With the pictures omitted, please transcribe exactly the lines beginning at the one that contains "You are a GUI" and ending with the last line of the records below.

--- Extracted entries ---

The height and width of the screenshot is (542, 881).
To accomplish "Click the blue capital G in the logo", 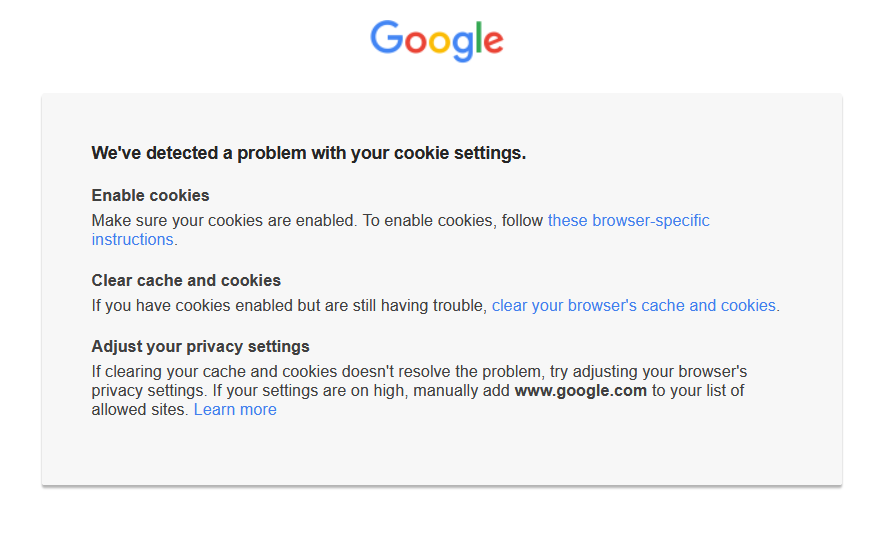I will click(x=385, y=38).
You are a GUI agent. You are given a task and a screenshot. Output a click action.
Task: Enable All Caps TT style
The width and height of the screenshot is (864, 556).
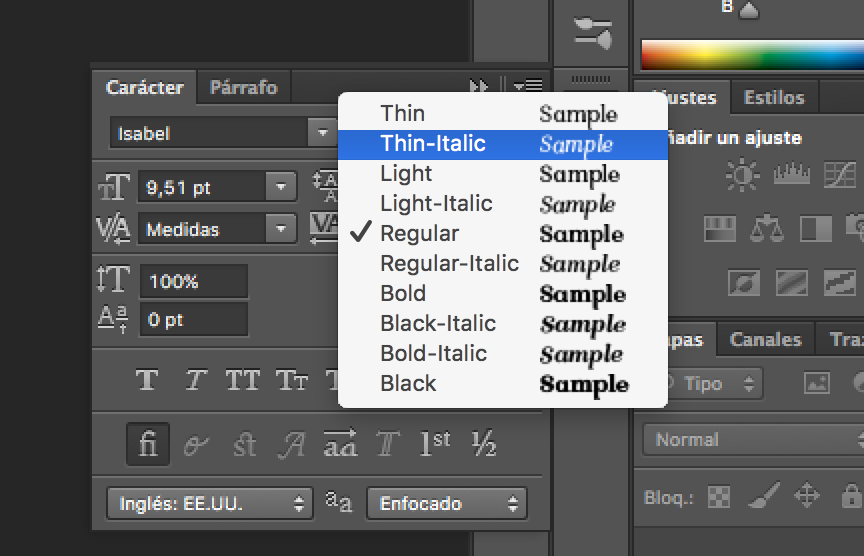coord(243,380)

---

▸ Final answer:
You are a GUI agent. You are given a task and a screenshot. Output a click action.
Task: Enable All Caps TT style
The width and height of the screenshot is (864, 556).
coord(243,380)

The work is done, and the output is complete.